**Input data:**
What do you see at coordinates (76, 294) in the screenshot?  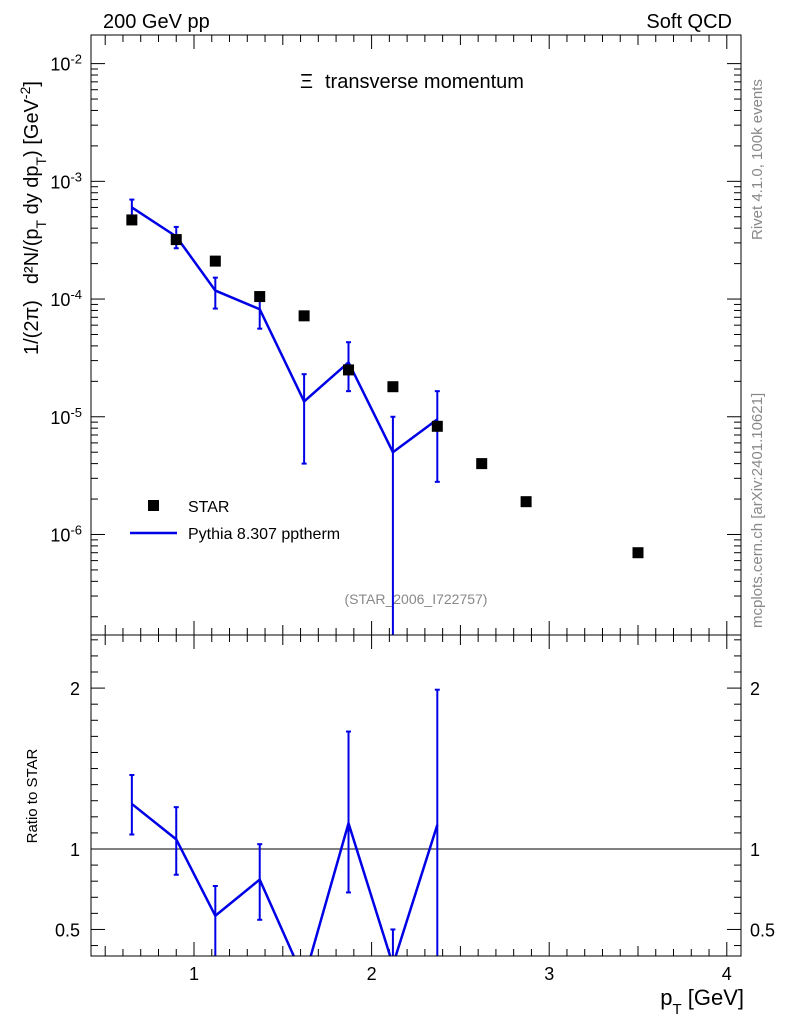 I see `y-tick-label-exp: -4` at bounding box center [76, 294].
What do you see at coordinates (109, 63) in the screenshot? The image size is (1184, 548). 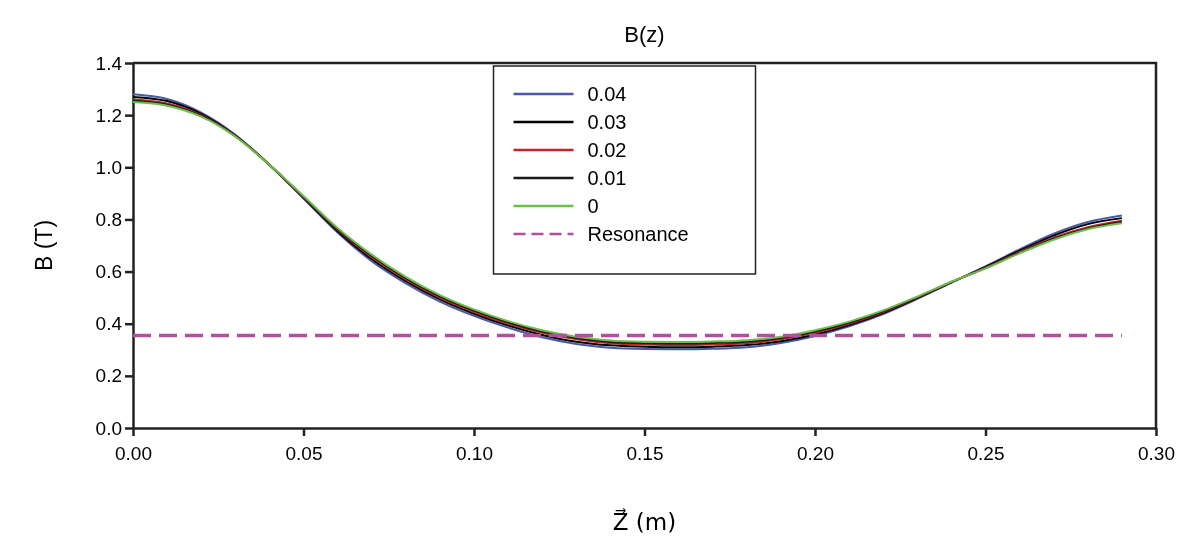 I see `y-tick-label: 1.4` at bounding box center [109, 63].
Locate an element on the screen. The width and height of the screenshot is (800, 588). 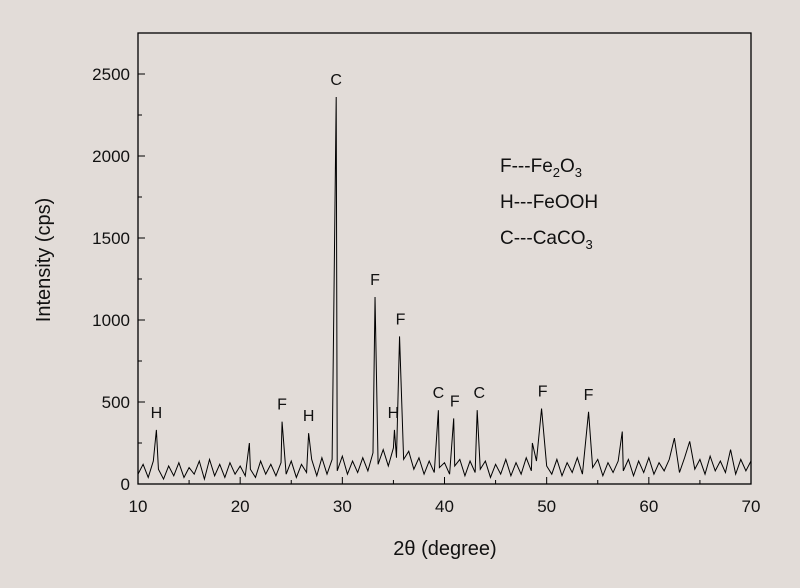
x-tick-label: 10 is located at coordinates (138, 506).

--

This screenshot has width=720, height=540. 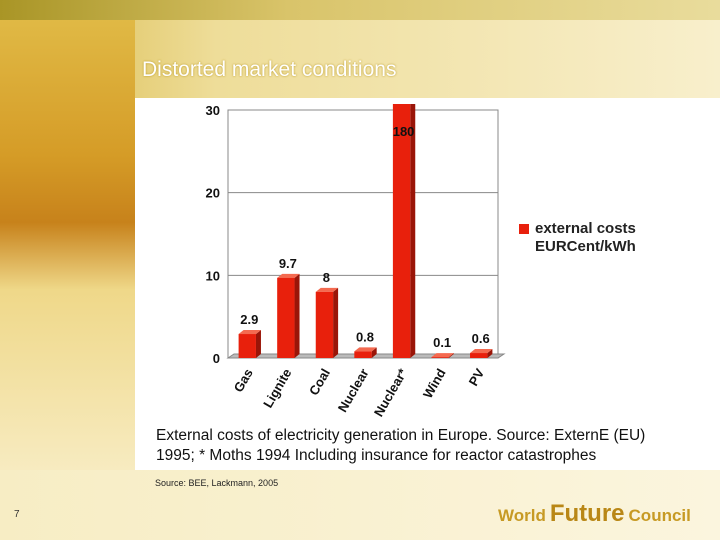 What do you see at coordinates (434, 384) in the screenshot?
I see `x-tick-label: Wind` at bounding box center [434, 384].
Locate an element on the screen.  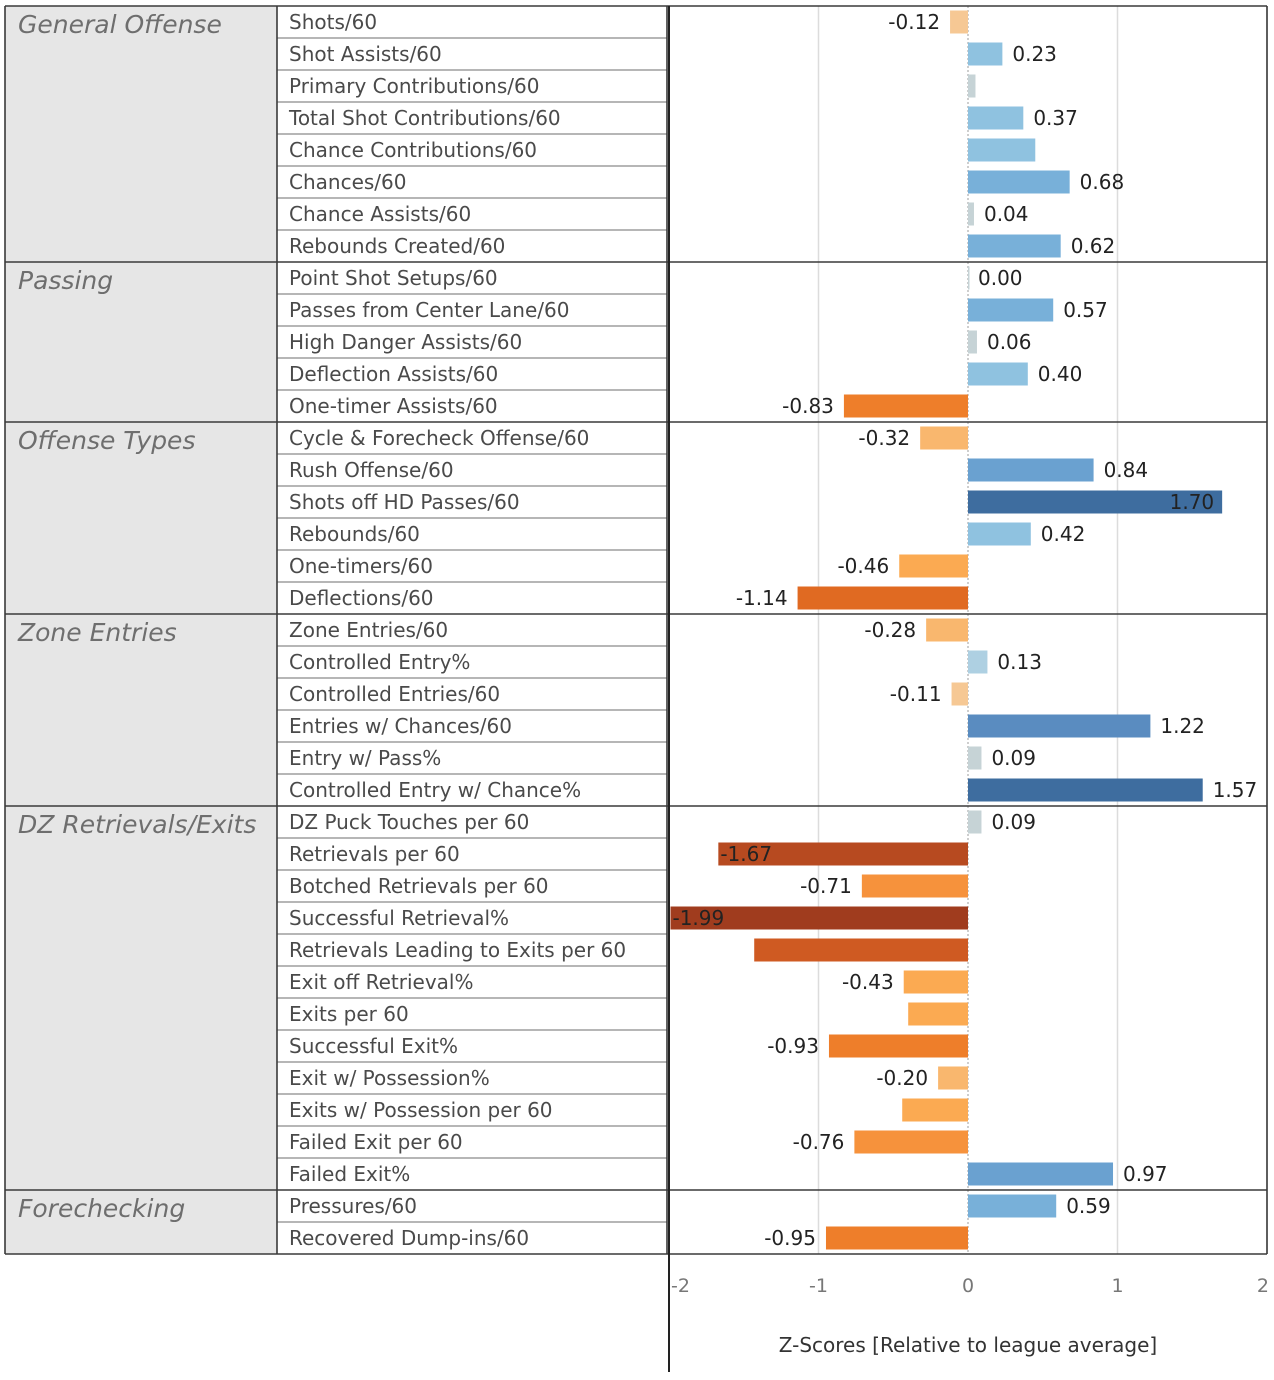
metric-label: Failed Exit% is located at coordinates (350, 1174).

**Task instructions:** Echo every line from the one containing "Locate an element on the screen. The" down to the one containing "x-tick-label: 10 is", including both of those lines. Leave the pictures out of your reply.

**Your response:**
Locate an element on the screen. The width and height of the screenshot is (800, 588). 
x-tick-label: 10 is located at coordinates (138, 506).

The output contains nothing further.